(STORED DATA begins)

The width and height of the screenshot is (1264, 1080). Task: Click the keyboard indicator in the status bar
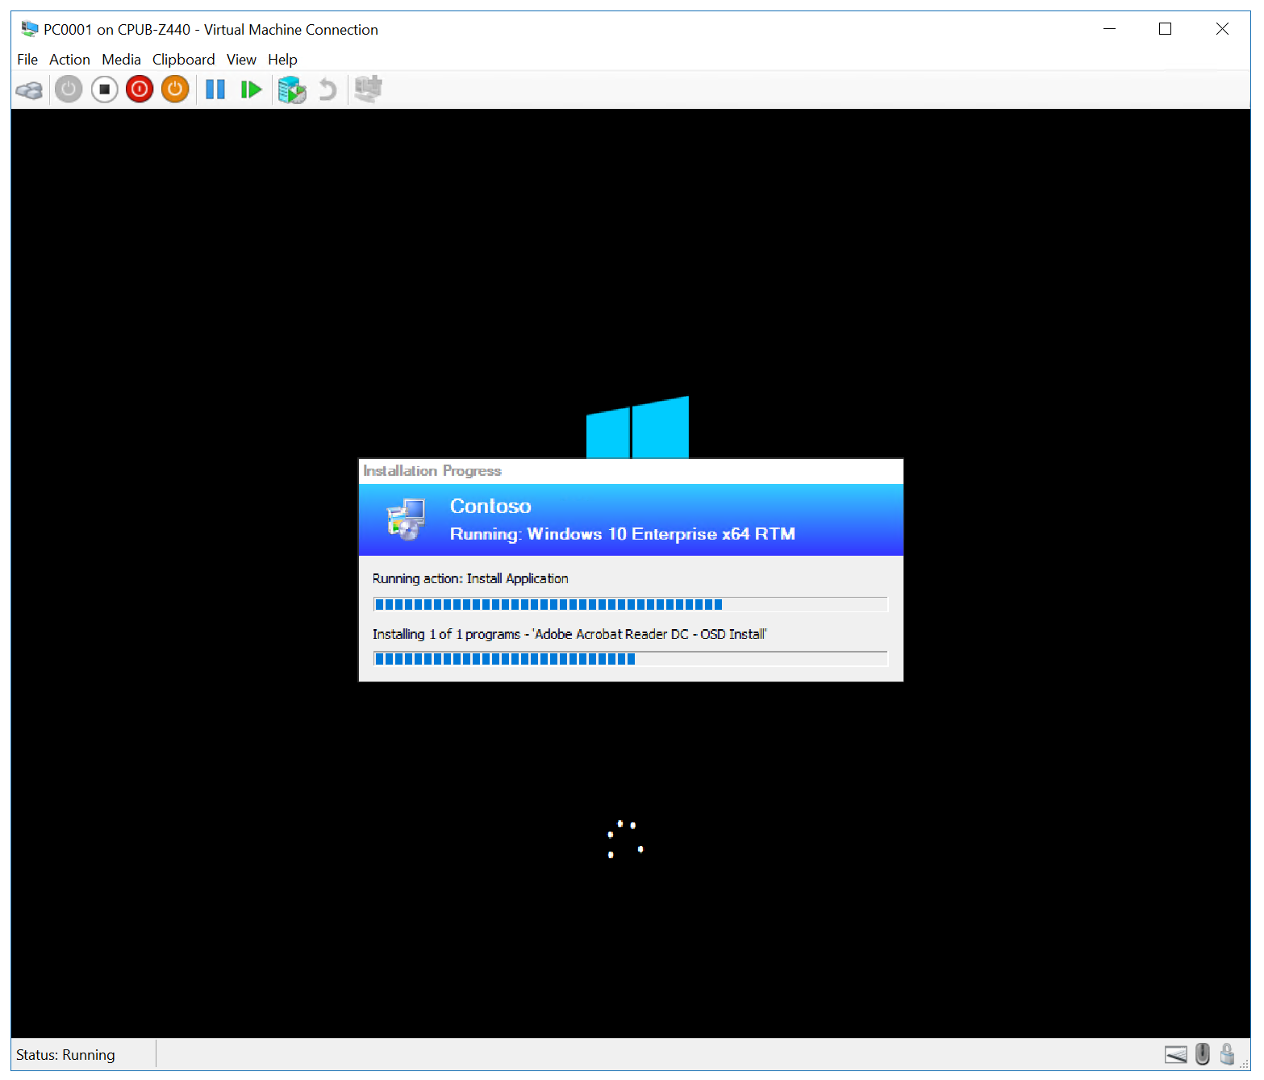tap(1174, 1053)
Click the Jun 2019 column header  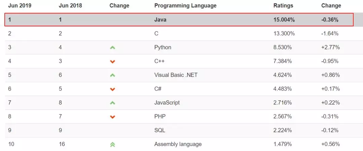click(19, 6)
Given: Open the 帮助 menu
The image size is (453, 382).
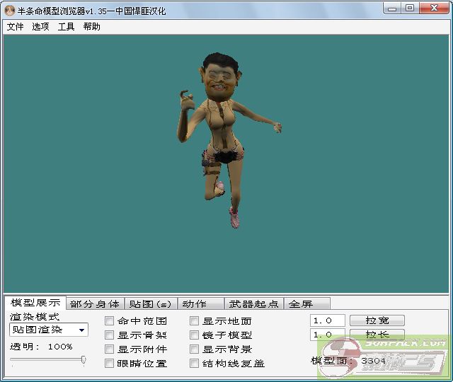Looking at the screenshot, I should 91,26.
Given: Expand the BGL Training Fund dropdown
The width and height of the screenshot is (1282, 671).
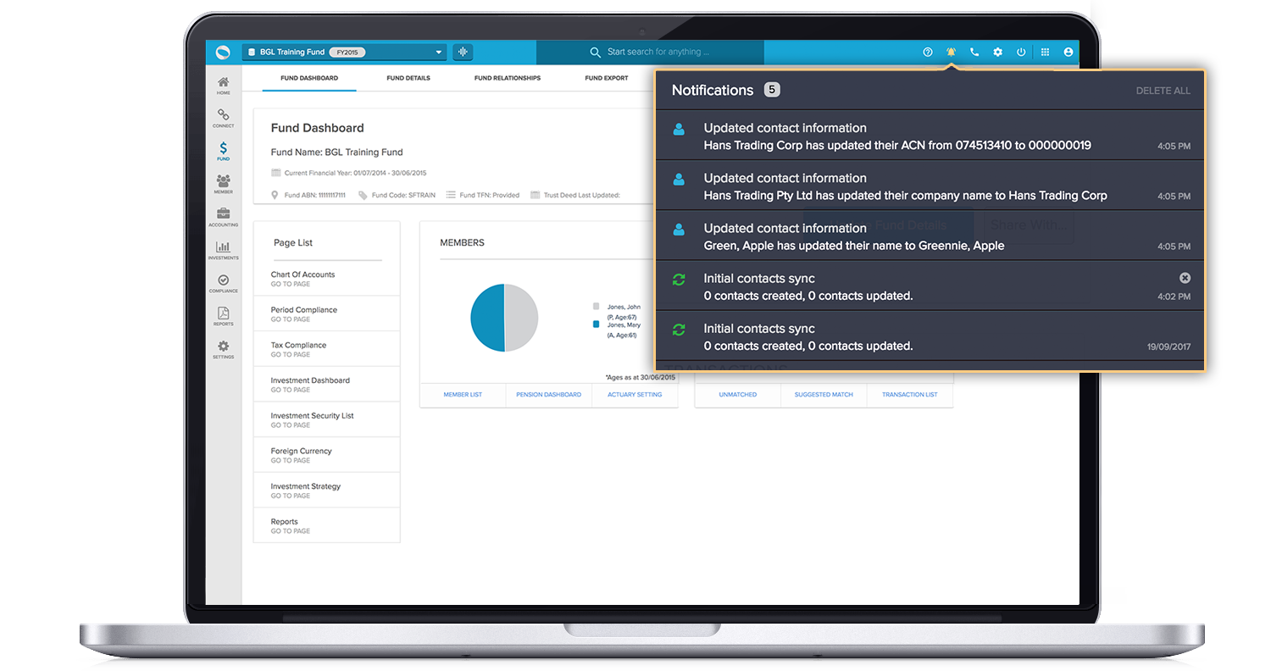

(STORED DATA ends)
(STORED DATA begins)

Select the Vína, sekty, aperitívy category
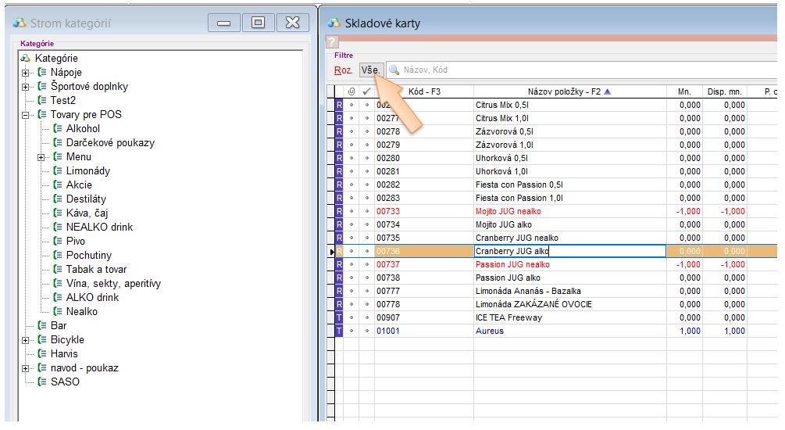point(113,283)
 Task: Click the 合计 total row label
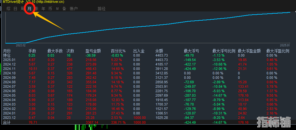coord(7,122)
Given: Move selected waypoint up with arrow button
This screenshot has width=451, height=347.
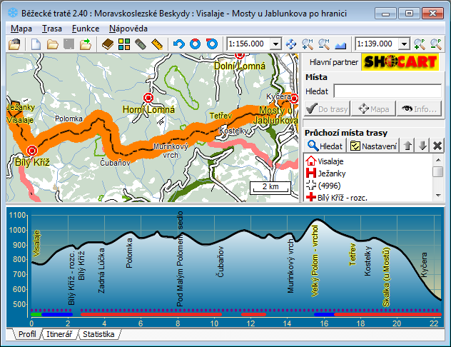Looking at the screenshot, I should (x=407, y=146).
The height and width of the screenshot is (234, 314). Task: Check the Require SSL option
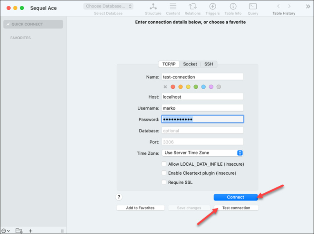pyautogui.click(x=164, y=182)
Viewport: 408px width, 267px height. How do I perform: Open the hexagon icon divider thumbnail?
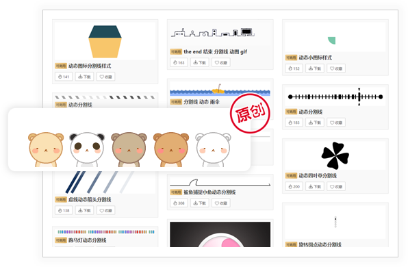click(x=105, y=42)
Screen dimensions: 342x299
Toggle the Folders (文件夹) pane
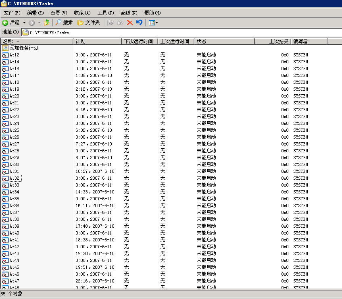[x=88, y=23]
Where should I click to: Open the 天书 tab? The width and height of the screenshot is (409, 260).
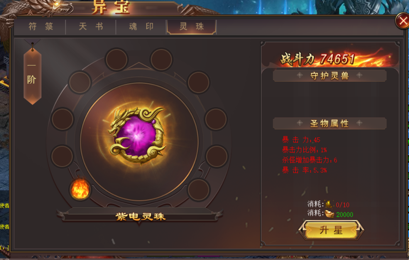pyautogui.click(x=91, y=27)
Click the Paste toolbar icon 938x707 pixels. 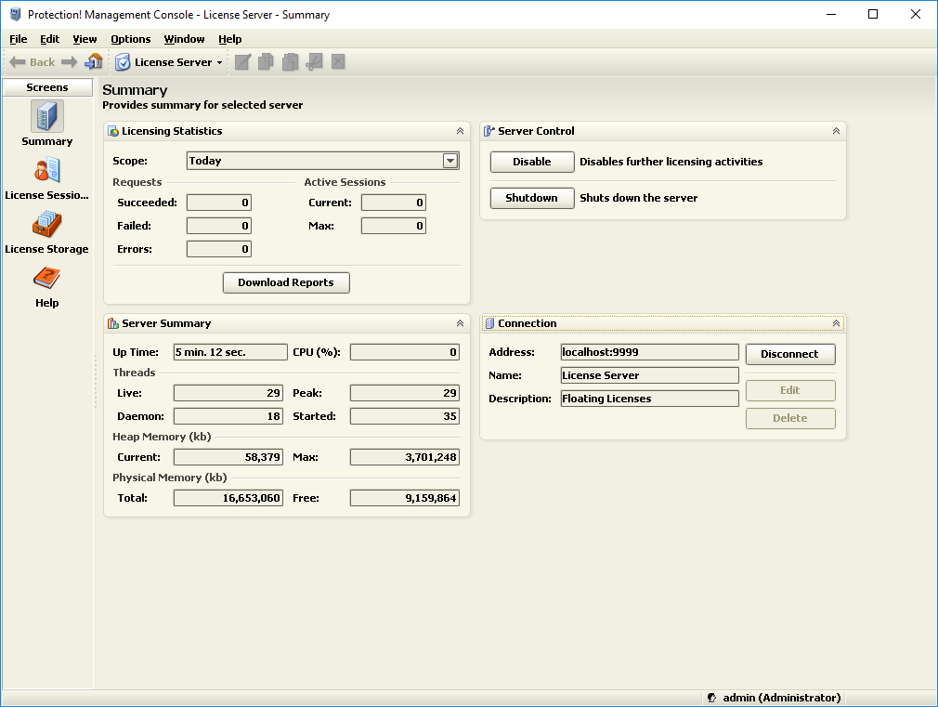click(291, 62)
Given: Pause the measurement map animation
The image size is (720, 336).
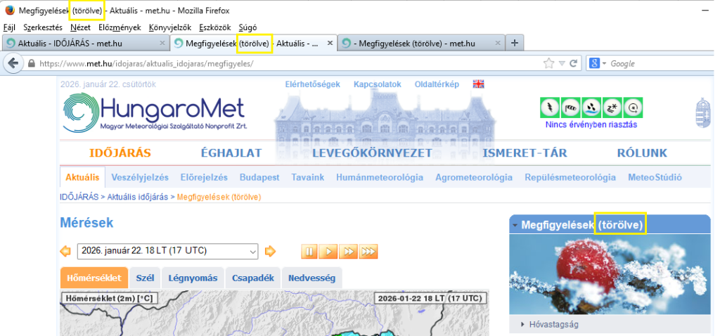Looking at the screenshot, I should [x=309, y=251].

(STORED DATA ends)
(STORED DATA begins)

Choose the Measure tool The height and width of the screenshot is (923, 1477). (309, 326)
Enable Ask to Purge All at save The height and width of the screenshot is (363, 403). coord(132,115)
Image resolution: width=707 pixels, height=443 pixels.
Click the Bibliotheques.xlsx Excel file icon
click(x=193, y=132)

(STORED DATA ends)

#### [WHAT TO PRODUCE]
A single number is requested: the count of lines in the data that hold "Given".

#### [RESPONSE TO THIS TASK]
4